# Exercise brief
Using the entries below, output exactly the lines from the one containing "RISONANZA MAGNETICA APERTA (70, 1986)" through the final line, both included, and no others.

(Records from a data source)
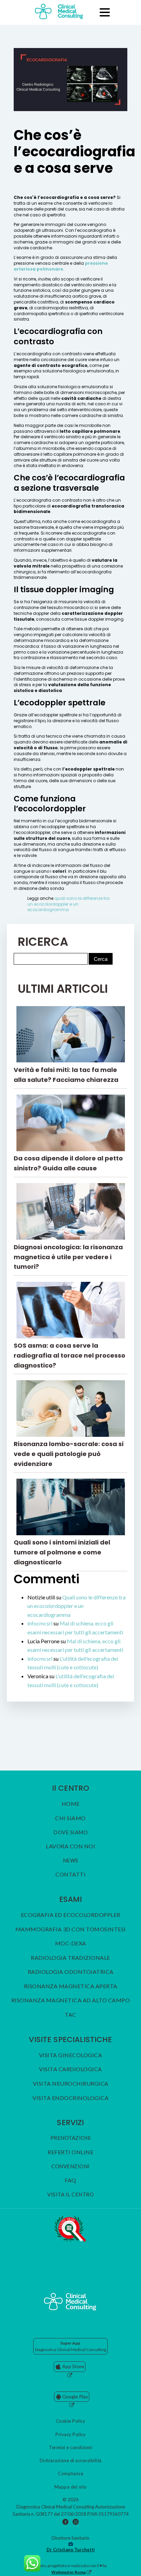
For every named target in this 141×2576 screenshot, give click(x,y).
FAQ (70, 2180)
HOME (71, 1804)
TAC (70, 2015)
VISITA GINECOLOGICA (70, 2055)
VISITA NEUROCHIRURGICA (70, 2083)
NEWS (70, 1860)
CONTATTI (70, 1874)
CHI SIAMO (70, 1818)
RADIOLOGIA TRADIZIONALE (70, 1958)
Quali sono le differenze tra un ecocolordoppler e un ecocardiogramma (76, 1606)
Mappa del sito (70, 2486)
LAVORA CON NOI (70, 1846)
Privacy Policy (70, 2434)
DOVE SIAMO (70, 1832)
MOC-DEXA (70, 1943)
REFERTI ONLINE (70, 2152)
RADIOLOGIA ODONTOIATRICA (71, 1972)
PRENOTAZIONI (70, 2138)
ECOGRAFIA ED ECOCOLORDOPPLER (70, 1915)
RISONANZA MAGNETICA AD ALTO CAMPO (70, 2000)
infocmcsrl (39, 1623)
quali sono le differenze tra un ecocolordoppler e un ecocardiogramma (68, 904)
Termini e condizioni (70, 2447)
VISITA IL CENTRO (70, 2194)
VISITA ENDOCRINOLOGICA (70, 2098)
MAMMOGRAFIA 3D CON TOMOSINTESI (70, 1929)
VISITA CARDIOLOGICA (70, 2069)
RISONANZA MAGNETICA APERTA (70, 1986)
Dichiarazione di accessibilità (71, 2460)
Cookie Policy (71, 2421)
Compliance (70, 2473)
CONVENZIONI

# Output for this exercise
RISONANZA MAGNETICA APERTA (70, 1986)
Dichiarazione di accessibilità (71, 2460)
Cookie Policy (71, 2421)
Compliance (70, 2473)
CONVENZIONI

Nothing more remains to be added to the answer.